Whatever pictures the entries hold, omit them, and output exactly the lines from the one containing "Given: Choose Use Merged Material option" through the final line.

= Beginning of Section =

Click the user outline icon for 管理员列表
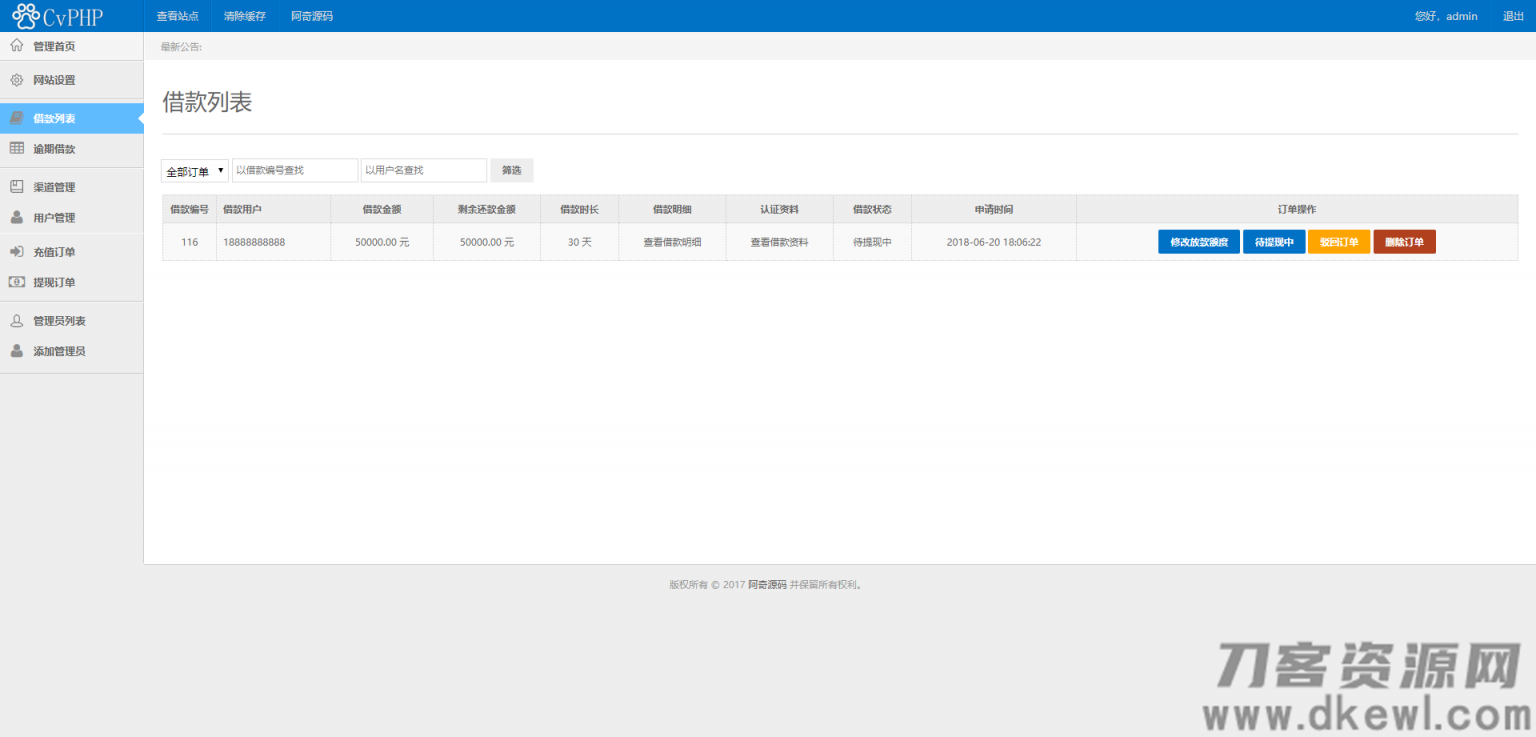Screen dimensions: 1536x737 [16, 321]
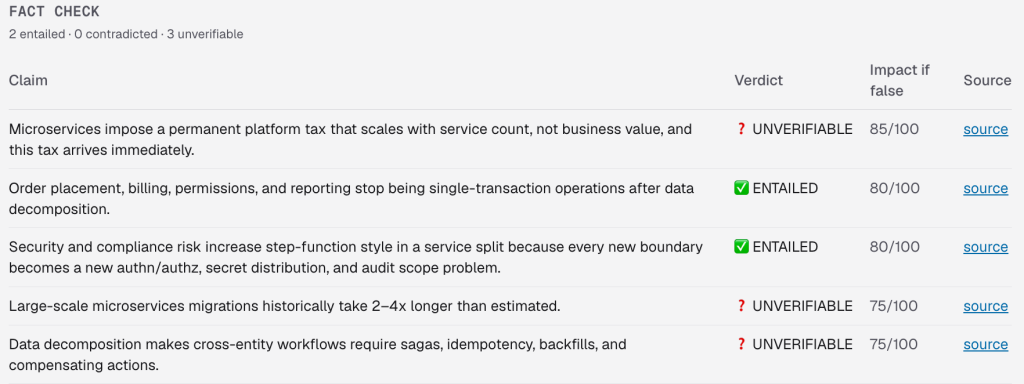Open source link for sagas idempotency claim
Screen dimensions: 1024x384
985,344
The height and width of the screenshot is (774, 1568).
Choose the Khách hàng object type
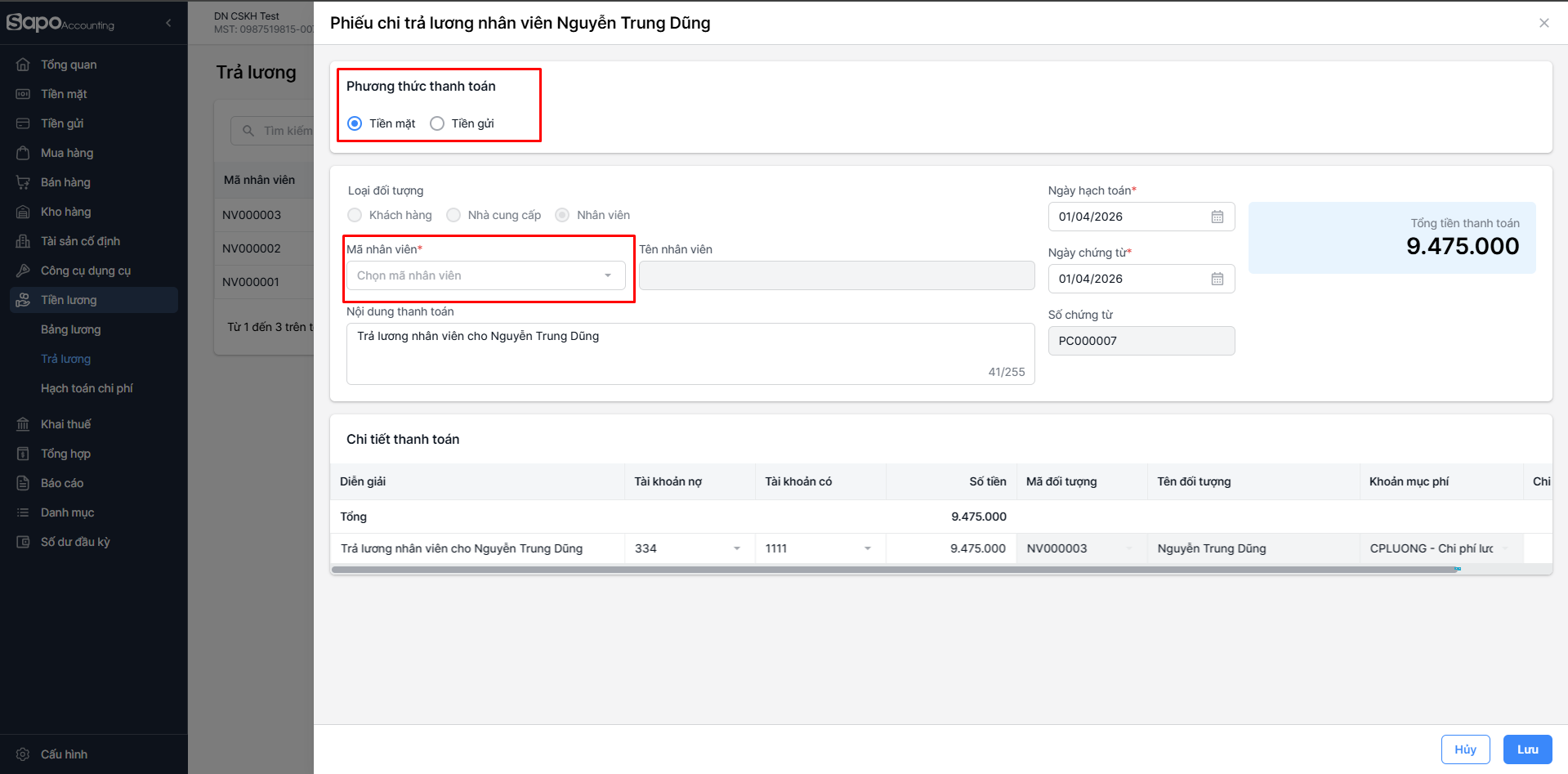pos(355,215)
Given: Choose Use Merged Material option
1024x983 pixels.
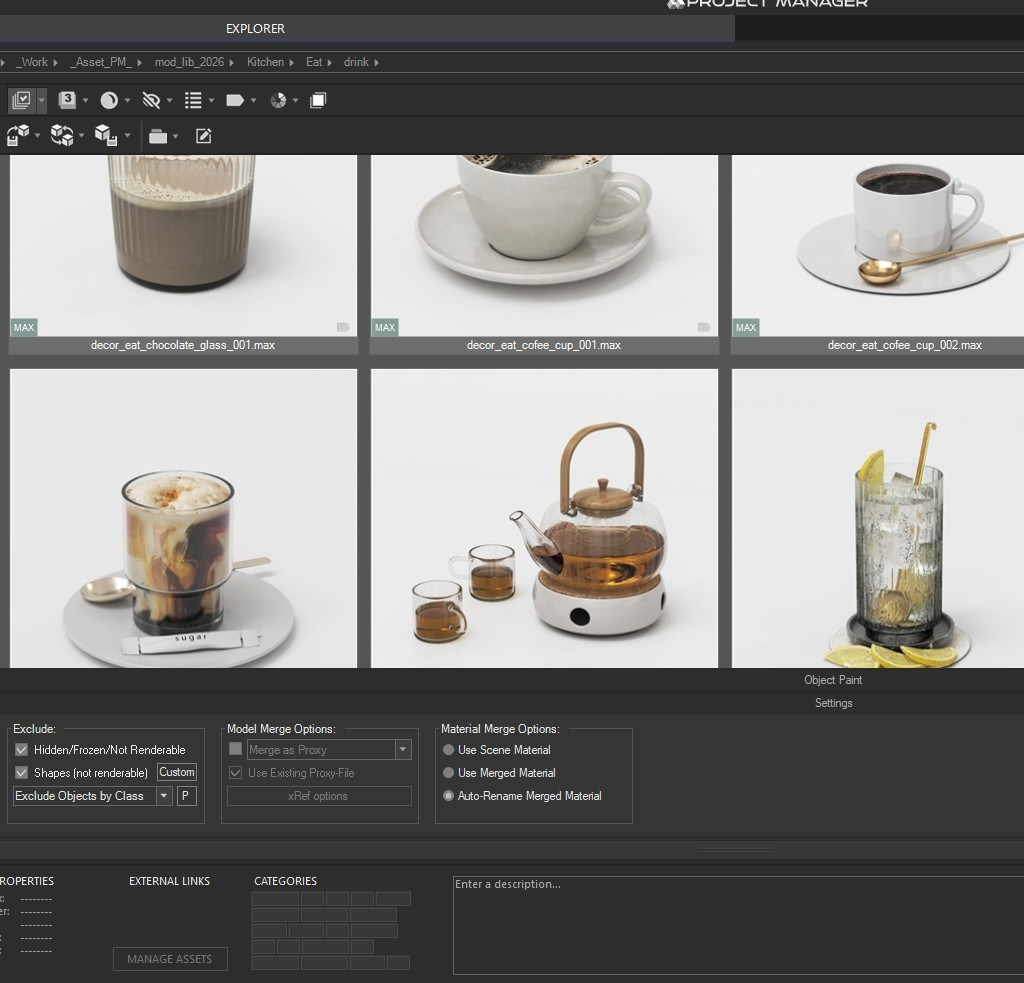Looking at the screenshot, I should 449,773.
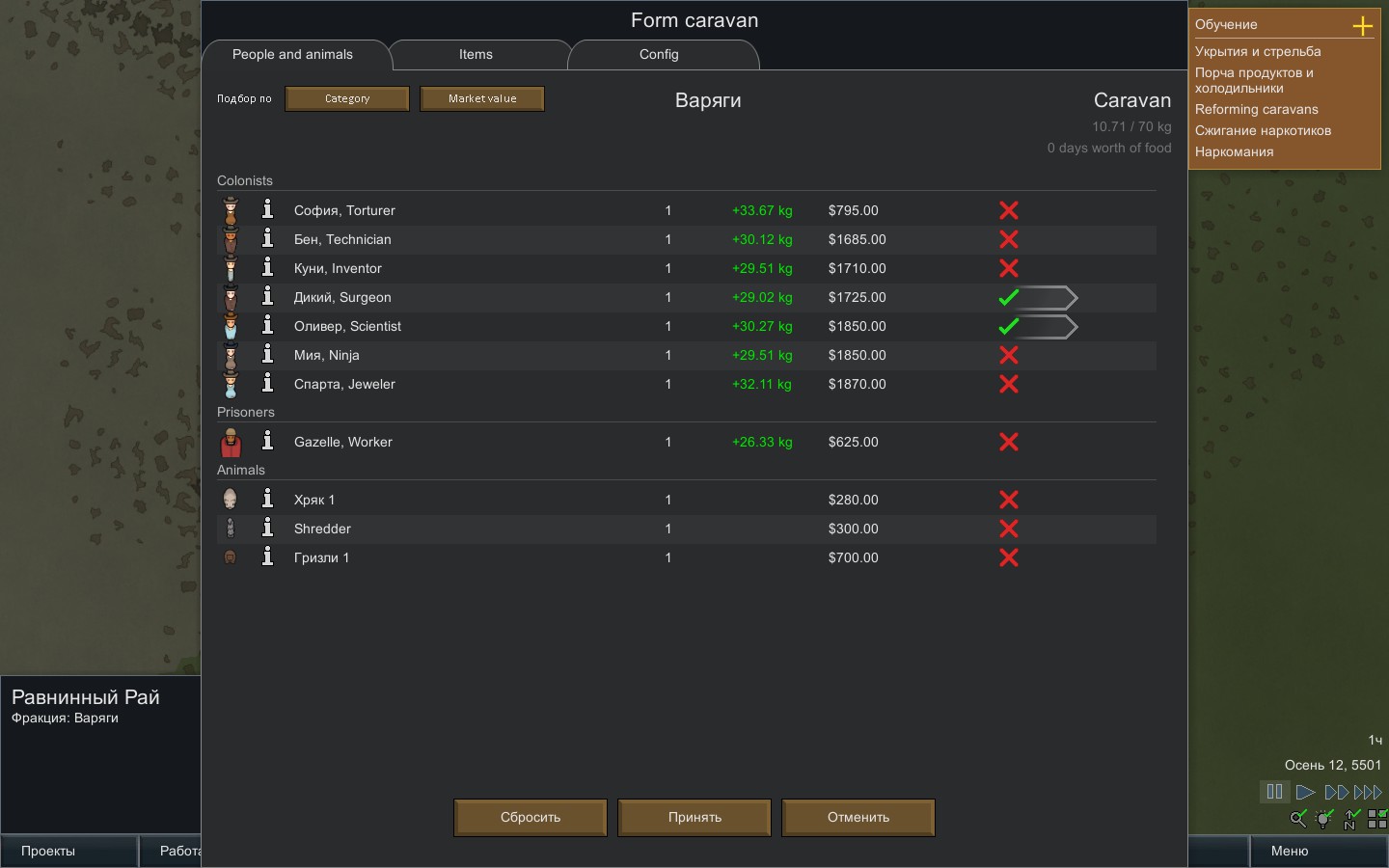Open the Config tab
This screenshot has width=1389, height=868.
tap(659, 55)
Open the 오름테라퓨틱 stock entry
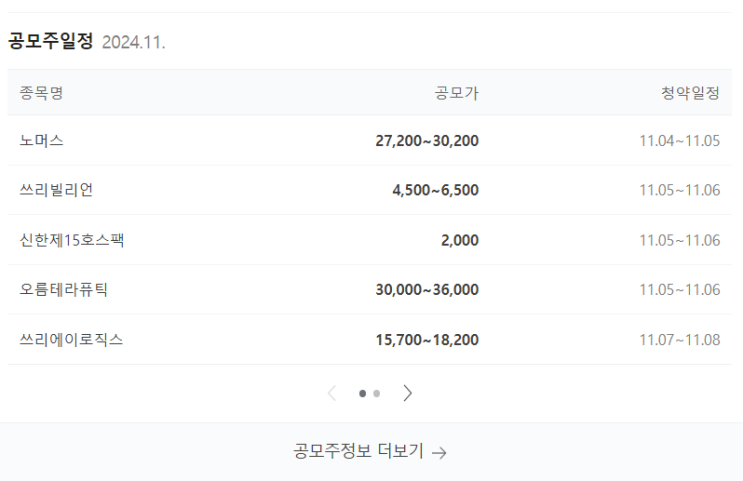This screenshot has height=481, width=743. point(63,290)
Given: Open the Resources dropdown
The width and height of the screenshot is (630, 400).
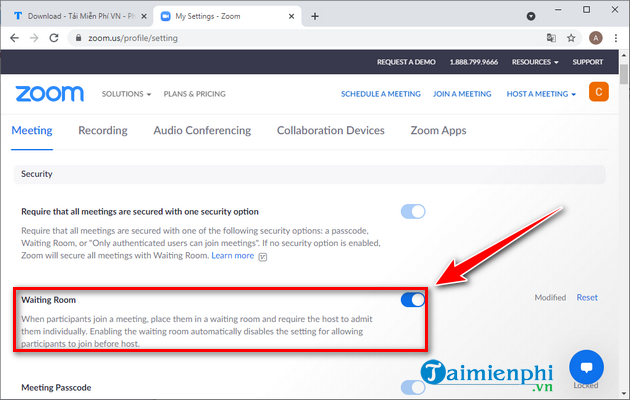Looking at the screenshot, I should point(537,62).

= End of Section =

* [ANSWER SECTION]
Given: Choose Use Merged Material option
1024x983 pixels.
Looking at the screenshot, I should 449,773.
Open the Config tab
This screenshot has width=1389, height=868.
tap(659, 55)
Open the 오름테라퓨틱 stock entry
This screenshot has height=481, width=743. point(63,290)
Given: Open the Resources dropdown
The width and height of the screenshot is (630, 400).
Looking at the screenshot, I should point(537,62).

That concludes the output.